И он очень приветливо посмотрел на Толлифера, как бы ободряя его. Толлифер честно, ничего не прикрашивая, рассказал ему в немногих словах историю своей жизни с самого детства. Каупервуд слушал его с интересом и пришел к заключению, что этот тип, пожалуй, даже несколько лучше, чем можно было предположить, что он вовсе не такой уж расчетливый, а скорее — славный малый, бесшабашная голова, кутила, но отнюдь не хитрый и не своекорыстный человек. Поэтому Каупервуд решил, что может говорить с ним гораздо более откровенно, чем собирался вначале.

— Итак, значит, говоря о финансах, вы сейчас очутились на мели?

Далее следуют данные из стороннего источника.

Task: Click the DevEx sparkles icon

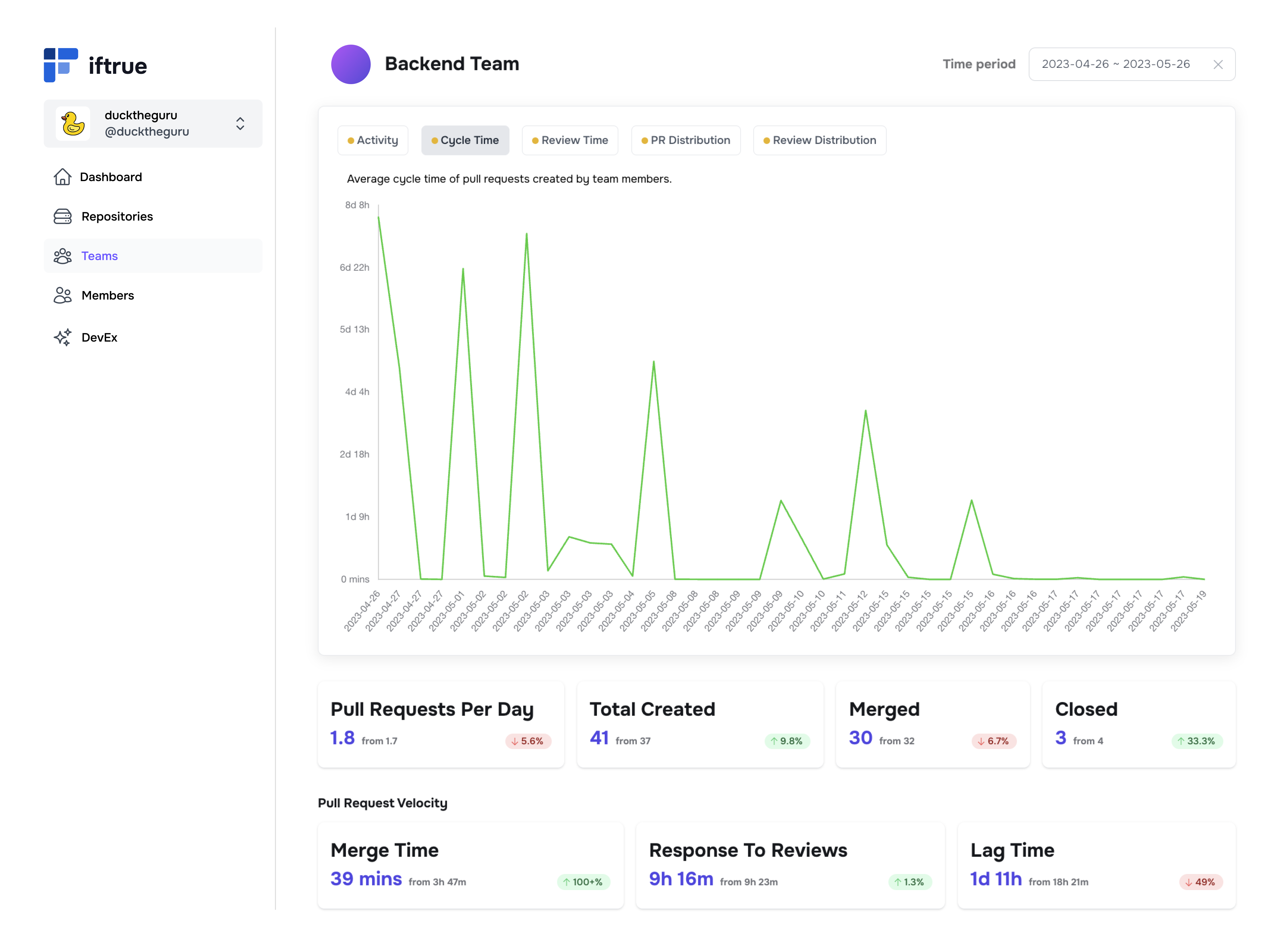Action: pyautogui.click(x=62, y=337)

— Д-да, в этом роде, — криво усмехнувшись, отвечал Толлифер. — Сказать вам по правде, я по-настоящему никогда с этой мели и не съезжал.

— Да, там всегда тесновато, много на ней народу толчется, — философически заметил Каупервуд. — Но скажите мне, а вот последнее время вы действительно пытались выкарабкаться и снова войти в те круги, в которых вы когда-то бывали раньше?

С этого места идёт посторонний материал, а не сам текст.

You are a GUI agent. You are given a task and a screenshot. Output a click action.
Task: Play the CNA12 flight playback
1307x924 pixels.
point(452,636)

Горькая гримаса, словно тень, промелькнула по лицу Толлифера.

— Да. Пытался, — с усилием выговорил он.

И снова на губах у него появилась та же кривая и немножко саркастическая усмешка.

— Ну и как? Идет дело на лад?

— Д-да, поскольку я сейчас в таком положении, похвастаться, в сущности, нечем. В том кругу, в котором я раньше вращался, надо иметь не такие деньги, как у меня сейчас, а много больше. Я рассчитывал устроиться агентом в какую-нибудь комиссионную контору или маклерскую фирму через кого-нибудь из моих прежних нью-йоркских знакомых. И тогда я бы мог кой-что заработать — заключить какую-нибудь выгодную сделку для фирмы и при этом получить возможность завязать связи с людьми, которые могли бы мне быть полезны.

— Понятно, — сказал Каупервуд. — Но поскольку вы растеряли ваши связи, восстановить все это не так-то просто. А вы думаете, если бы вы пристроились на такое местечко, вы сумели бы занять прежнее положение?

— Как я могу сказать?.. Не знаю. Может быть, и сумел бы.

Легкая нотка сомнения, прозвучавшая в тоне Каупервуда, сильно поколебала уверенность Толлифера. Но он сделал над собой усилие и продолжал:

— Не старик же я и уж не настолько опустился; мало ли на свете людей, которые попадали в такое положение, а потом как-то выкарабкивались. Вся беда в том, что у меня мало денег. Будь у меня достаточно денег, никогда бы я не сбился с дороги. Всему виной бедность. Это-то меня и погубило. Но во всяком случае я себя не считаю конченным человеком. Нет. Я еще попытаюсь, и я не теряю надежды выбиться — мое время не ушло.

— Мне нравится ваша бодрость, — сказал Каупервуд. — Надо думать, что она вас вывезет. А устроить вас в маклерскую контору — дело нетрудное.

Толлифер сразу оживился.

— Хорошо бы, если бы это вышло, — глядя на Каупервуда с надеждой, робко промолвил он. — Для меня это в самом деле было бы толчком к новой жизни.